Mrs. Stockmann, Petra, and Captain Horster want to know what is going on, but before the doctor tells them, he writes "No!" three times on a card and sends it to Morten Kiil. He announces to his family that they are not going to sail for the New World but instead are going to stay and fight. Captain Horster invites them to stay in his house. He will continue his medical practice with the poorest patients, as everyone else will refuse him. He embraces his wife and asks her to look at how beautifully the sun is shining. He resolves to hunt down the wolves that control the city, and his only regret is that he doesn't know any men who can continue the mission after he dies. The doctor's sons arrive, having been sent home because they got into a fight. The doctor decides that he will set up a school for poor children in the great hall where he was branded an enemy of the people. Mrs. Stockmann, however, is still worried that the "wolves" might hunt him down. He replies that he is stronger than the wolves, because he stands alone.
By the end of An Enemy of the People, Dr. Stockmann's position has changed several times. Sometimes he seems to be proud that he is "an enemy of the people," but early in Act V he says that the words wound him and are lodged in his heart. What is consistent is a sense of honor and a short temper.

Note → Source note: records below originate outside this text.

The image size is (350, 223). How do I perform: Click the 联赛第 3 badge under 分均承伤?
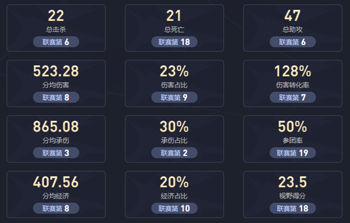coord(56,153)

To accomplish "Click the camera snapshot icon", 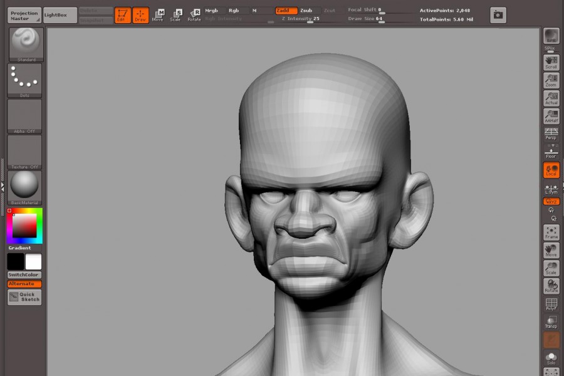I will point(498,15).
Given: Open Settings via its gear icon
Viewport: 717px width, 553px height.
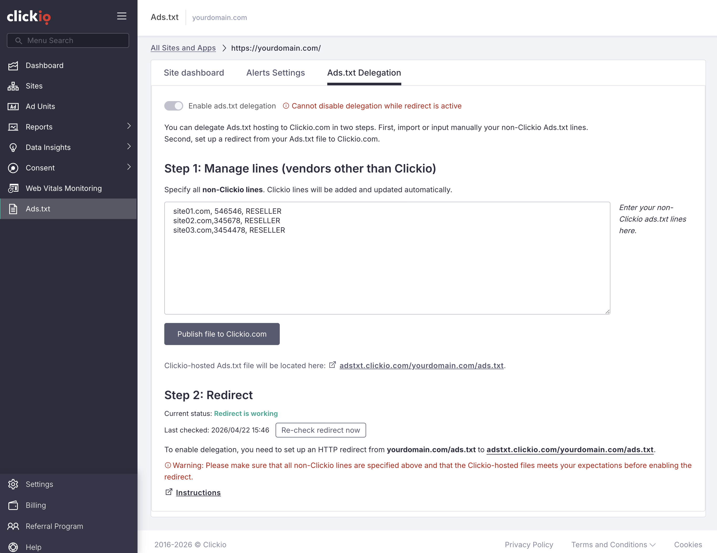Looking at the screenshot, I should coord(13,484).
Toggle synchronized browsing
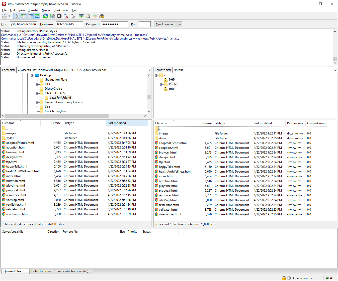Image resolution: width=338 pixels, height=281 pixels. [x=95, y=16]
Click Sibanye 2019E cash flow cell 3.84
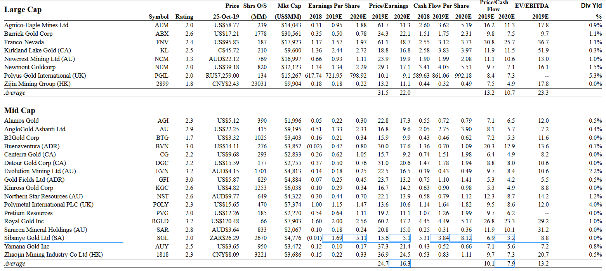Viewport: 606px width, 271px height. coord(441,238)
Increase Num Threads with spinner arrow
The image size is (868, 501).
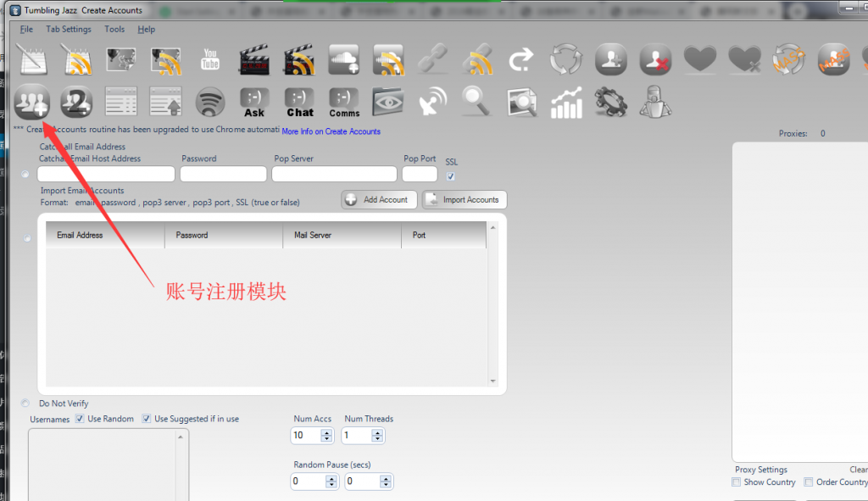(377, 431)
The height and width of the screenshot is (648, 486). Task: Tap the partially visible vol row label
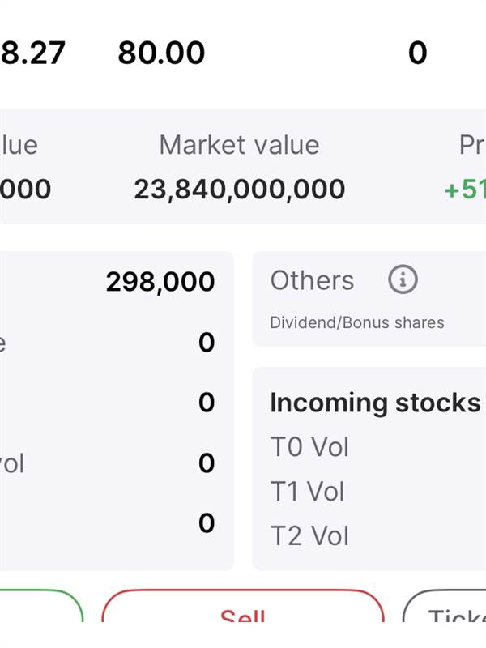pos(12,463)
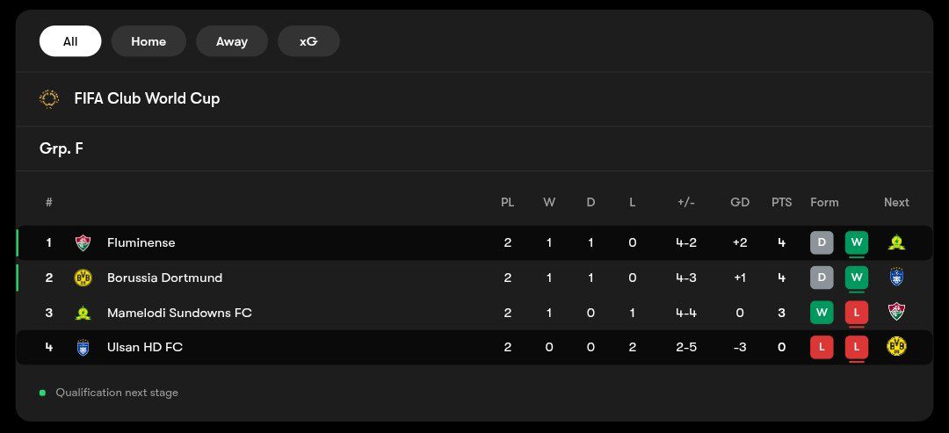This screenshot has height=433, width=949.
Task: Open Sundowns' next opponent Fluminense icon
Action: (896, 313)
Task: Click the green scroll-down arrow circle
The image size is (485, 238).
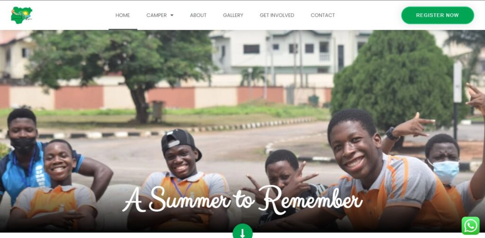Action: click(243, 232)
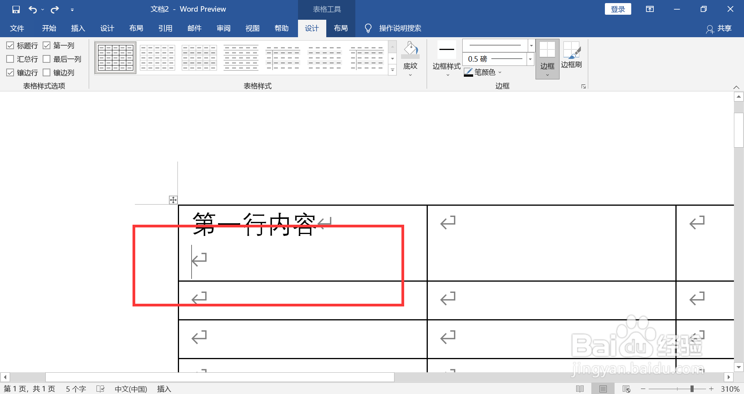The width and height of the screenshot is (744, 394).
Task: Open the 邮件 (Mailings) ribbon tab
Action: pyautogui.click(x=194, y=28)
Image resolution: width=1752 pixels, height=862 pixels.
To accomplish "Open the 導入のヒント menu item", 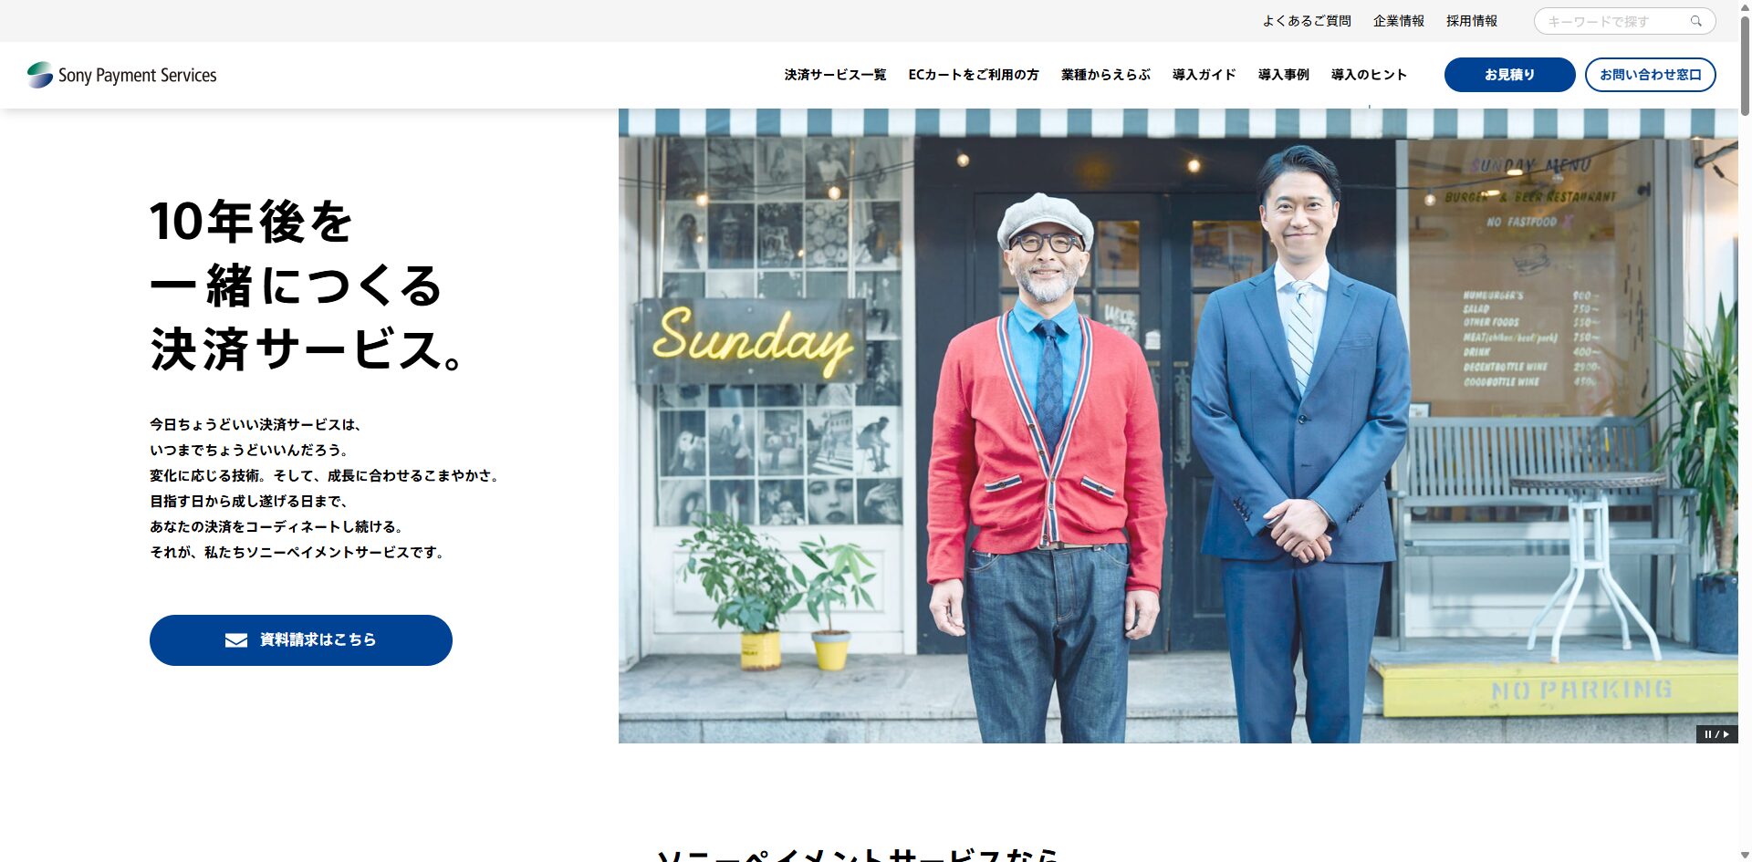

His partial embrace of the title enemy of the people is full of sarcasm, as seen when he turns on Hovstad and Aslaksen with his cane. He spoke out against the tyranny of the majority, but he still sees that men like Hovstad have a lot of control, and he is sincerely happy to be Hovstad's enemy. Thus, he eagerly calls himself an enemy of the people to Hovstad's face, implying that corrupt Hovstad is the real enemy.
As righteous as Dr. Stockmann may be, we should note that he certainly makes things hard for himself. This is best captured in his decision to remain in town. He decides to stay because he is incredibly angry, and he wants to keep fighting. In Act II, we see the mayor accuse Dr. Stockmann of being forever resentful of authority, implying that the doctor has a history of attacking authority. Thus, Dr. Stockmann's position at the end of the play is as much a result of his morals as of his naturally defiant personality.
The end of the play provides an interesting contrast between Mrs. Stockmann and Petra. Mrs. Stockmann accepts her husband's eccentric behavior. Petra, on the other hand, eagerly supports him. When he remarks that he doesn't know who will carry on after he dies, Petra says that problem will be solved in time. Clearly, Petra can follow him--only she isn't a man. Ibsen is highly conscious of gender issues. In a play otherwise about the extent to which a free democracy is not free, Ibsen finds room to speak up for women. He also shows that the doctor's ideas, too, can be old-fashioned.